My colleague Paul LeMahieu is the former superintendent of schools in Hawaii.

During a recent conversation, he recalled that in Hawaii his schools often dealt with huge influxes of students moving in from out of state. In order to be proficient in the Hawaii high-stakes tests, these recent transplants had to learn Hawaiian history which was a mandated part of the curriculum. This despite the fact that they may have learned a different state’s history in an earlier grade when they lived elsewhere. (I believe it’s often the fourth grade curriculum that focuses on state history.)

Parents and guardians, he said, would complain. Why must my child learn yet another state’s history? they would ask. He didn’t have a good answer.

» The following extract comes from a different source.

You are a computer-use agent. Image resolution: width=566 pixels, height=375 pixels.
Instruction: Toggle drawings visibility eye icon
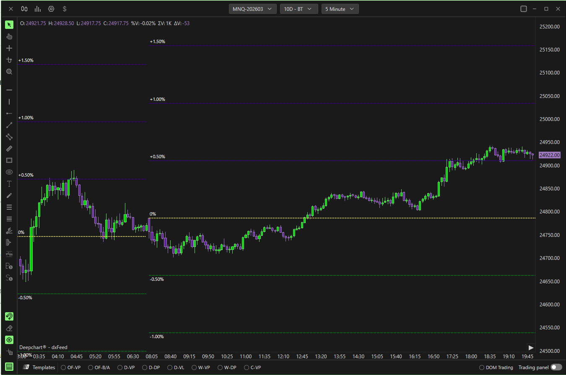coord(9,340)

During our conversation, Paul came up with what I thought was a brilliant idea. Why not ditch the current learn-about-your-own-state navel-gazing curricula nationwide and in its place have each state decide that its students will learn about another, different state?

Better yet, why not give each kid the opportunity to learn about whatever state he or she wants to and then test them, if we must, with some kind of analytical essay question or questions, perhaps even a hands-on demonstration of knowledge?

I like this option best. For pedagogical reasons. But, to be honest, for self-absorbed reasons, too. When I was a kid I had a minor obsession with South Dakota. The reason? It’s capital, Pierre. I knew the name of South Dakota’s capital because of a little red rectangular pencil box I owned. Two gear wheels that sat just under the lid of the pencil box. One wheel had the names of the states, the other had the names of the states’ capitals. They were aligned so that when you turned one wheel, the other spun appropriately; the corresponding names then appeared in little windows on the lid.

Low-tech, but effective.

I loved my pencil box. I also loved the Maurice Sendak book Pierre and was amazed to find out that a state had a capital with the same name. Who names their capitals after stupid kids who annoyingly say “I don’t care” over and over again? I wondered. Of course, I never as a young kid found out much about South Dakota, it’s rich history of Native resistance, the Badlands. I learned about Mount Rushmore and dimly recalled being told it was in South Dakota. But that was it.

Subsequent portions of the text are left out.